See, but the difference is that when we see CH as Moses, we know it’s not footage at the conference. But when we see stock footage of CH at one rally to introduce him as the subject at another, similar rally, and nothing is explicitly stated to differentiate the two, you can’t blame the viewer from getting the impression that they represent the same event.

Plus, it’s not like the “cold dead hands” phrase is specific to a single time and place (unlike, say, Howard Dean’s whoop)–it’s a phrase that CH has been known to use often, so to include it as mere stock footage is inflammatory, since it is reasonable that some people will conflate the two separate clips together. Moore is being dishonest by omission–holding back information that could easily clarify a point, because the natural (though not inevitable) inclination is to associate one quote with a completely separate event.

Michael Moore is a liar. No doubt about it.

Well, the point he was asserting was that the NRA as an institution was so callous, heartless, and insensitive that they held a national conference near Columbine, ignoring the pleas of people who were still traumatised from the event.
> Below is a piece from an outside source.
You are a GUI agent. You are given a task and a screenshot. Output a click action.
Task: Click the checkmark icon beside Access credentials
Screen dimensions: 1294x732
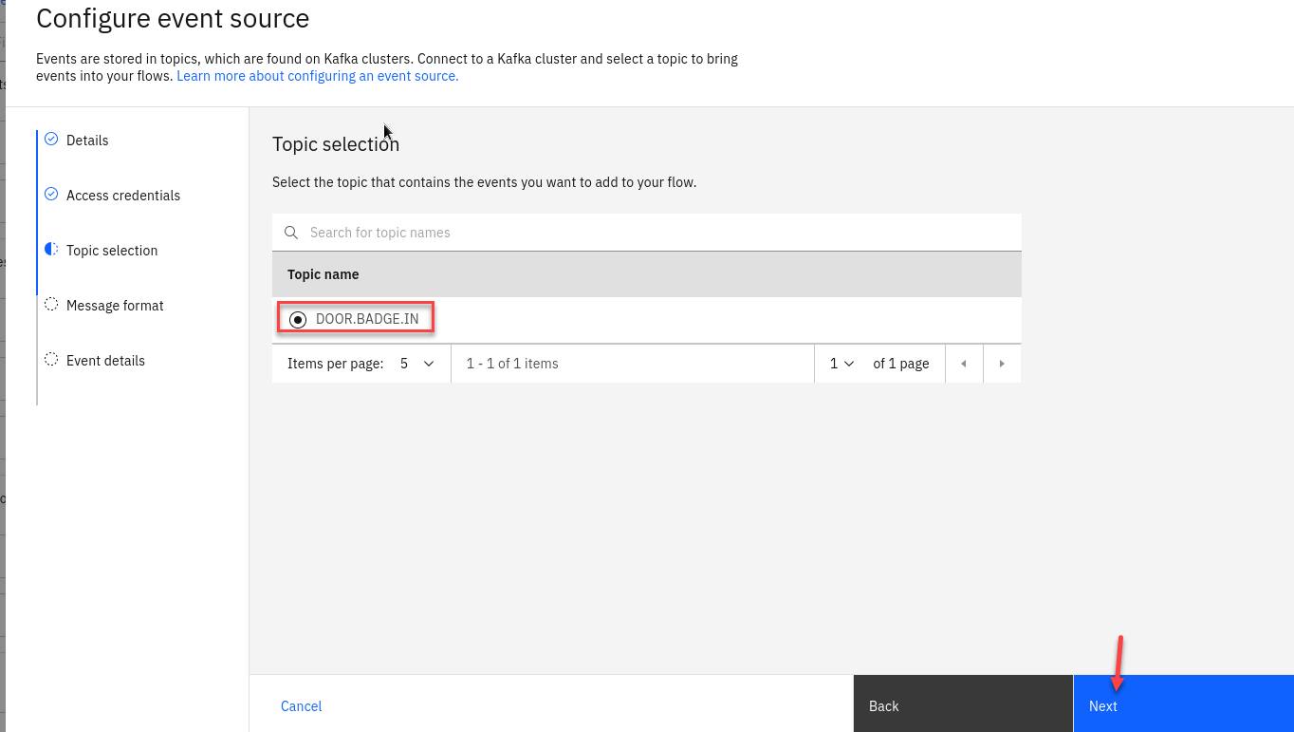pyautogui.click(x=51, y=194)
What he conveniently leaves out is that most of the ancillary events related to the NRA event were cancelled out of deference to those families. Moore also omits what anyone with an iota of event planning experience knows: that it’s impossible to casually reschedule a national event (often years in the planning) of that size. With thousands of members, vendors, and organizations flying in, booking cars & hotels, and arranging travel plans, it would’ve been logistically unrealistic to call a halt to everything at the last minute.

I’m a leftie who’s never held a gun in his life, but even I’m willing to admit that the group made more than reasonable accomodations under the circumstances (and took quite a financial hit in the process). But Moore characterized it as Business As Usual, which was certainly not the case.

Er… what?

If the “cold, dead hands” is so well-known and so often-used that it’s become a Charlton heston “signature,” how is using it to introduce Charlton Heston improper?